うなじから覗く白い肌はシミ一つ無いのだが、引っ詰め気味に野暮ったく結ばれた髪と同様に社内でその美しさを知っている者はわずかであった。


女の名前は秋山礼子。

現在、二十八歳で独身である。


心地よいリズムを刻んでいた指は4枚目の書類にあった赤字のメモによって、一瞬ではあるが踊る事を止めた。


「8:00PM」

と、だけ端の方に書かれていた。


礼子は小さくため息をつくとメガネの縁を人差し指でずらし、窓際の机の方をチラリと見た。


電話の呼出音とキーボードのノック音のオーケストラをバックに、怒鳴る様な人の声がこだまする中、黙々と書類に目を通している男がいる。


がっしりとした上背に、きりっとした眉毛をしている。


礼子が勤めているコンピューター・ソフト開発会社専務の瀬川である。


現社長の娘と結婚しており、いずれ会社を継ぐ立場にある。


ただプライドも高く名誉欲が人一倍強い彼は、社長を継ぐまでに自分自身の手で会社を大きくする事に野心を燃やしていた。


かなり強引な戦略を立てては成功させ、会社に莫大な利益をもたらせていた。


彼自身は文系出身でパソコン自体もあまり自分で触らない。


企画書のたぐいもこうして手書きで書いて別の者に入力させている。


しかし業界ではこの異色の経営戦略を持つ男に軽蔑と恐怖の感情が渦巻いていた。


コンピューターに対して素人であるのだが、それゆえにユーザーの希望を素直に満たす無茶であるが新鮮な企画が次々とヒットしていくからである。


「島田君、ちょっと・・・。」


瀬川に呼ばれてボサボサの髪をかきながら、幾分、小柄な男が近づいて行った。


「何だね、今度の新ソフトは?これのどこが新しいんだ?」

憮然とした表情の上司に対して、島田はボソボソと答えている。


「いえ・・・で、ですから、このソフトを使いますと工場管理システムがリアルタイムで把握が出来て・・・。」 


「そんな事はわかってる。俺が言いたいのは、検索時間が何でこんなに掛かるのか、という事だ・・・3分の1にしろ。」


「そ、そんな・・・。今の設定でも従来のソフトに比べれば格段に早いですし、それに製作費用も日数も倍掛かります。」


「金は1・5倍・・・。日数は同じでやるんだ。」


瀬川にこう強い口調で命令されると、誰も何も言えなくなってしまう。


島田はスゴスゴと自分の席に戻り、企画書の作り直しにとりかかった。


だが強引な指示であるにかかわらず、不思議といつもギリギリの線で新ソフトを完成させヒットするのであった。


大手にはない強みであった。


もっともその中の多くは優秀なプログラマーである島田の力が大きいのであるが・・・。 

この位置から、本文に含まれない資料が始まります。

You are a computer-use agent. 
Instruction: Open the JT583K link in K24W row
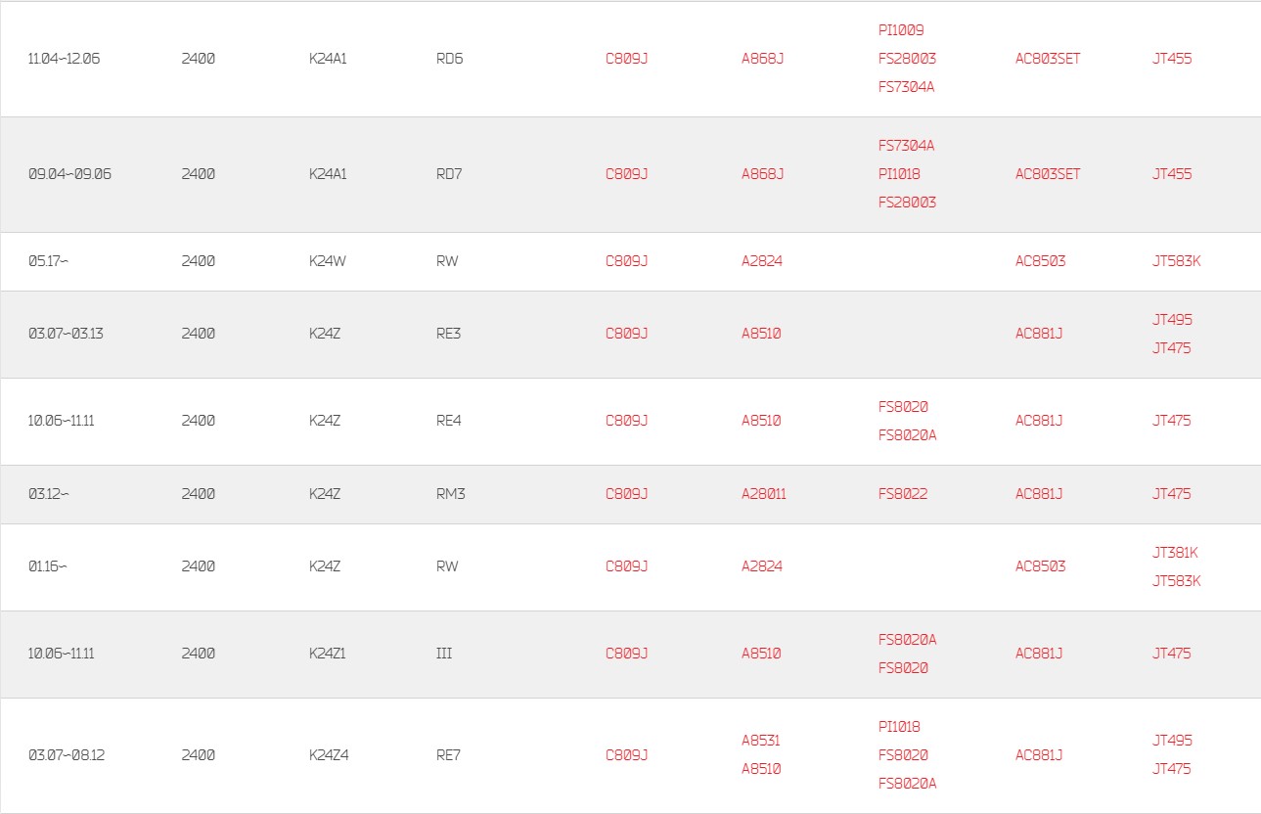[x=1176, y=261]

瀬川もその事は充分承知していて、この少し気の弱い男をうまく使いこなしている。


ただ脅すだけでなく時には持ち上げ、自信を持たせるようにしている。

もちろん、報酬も破格で島田は同業他社のプログラマーの3倍以上もらっている。


他の部下達もそんな瀬川のやり方に対して信じてついてきている。


今、この会社は急成長を遂げ株式の上場を控えている所であった。


瀬川は何も恐れるものは無かった。


「専務、企画書の作成を終わりました。」


美しい指と共に差し出された書類に挟まれたメモに、チラリと視線を送った瀬川は「ああ。」と言ったきり、再び別の書類を読むのに没頭していった。

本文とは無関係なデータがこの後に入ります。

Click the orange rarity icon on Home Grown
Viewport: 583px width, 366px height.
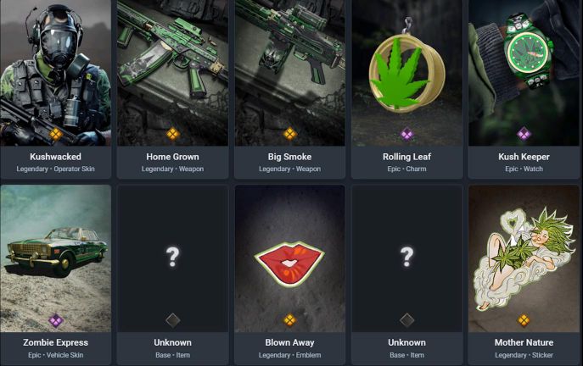[x=172, y=134]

女が自分の席に戻り暫くしてから、瀬川は顔を上げてチラリとメモを読むと、クシャッと丸めてゴミ箱に捨てた。


礼子はその仕種を遠くで見つめながら又ため息をつくと、やるせなくキーボードのホームポジションに白い指を置いた。


ふと窓を見ると、雨が降りだしたのか高層ビル群がガラスの雨足に少し歪んで見えていた。 


ただ、雨音は社内の喧噪で礼子の耳に聞こえそうもなかった。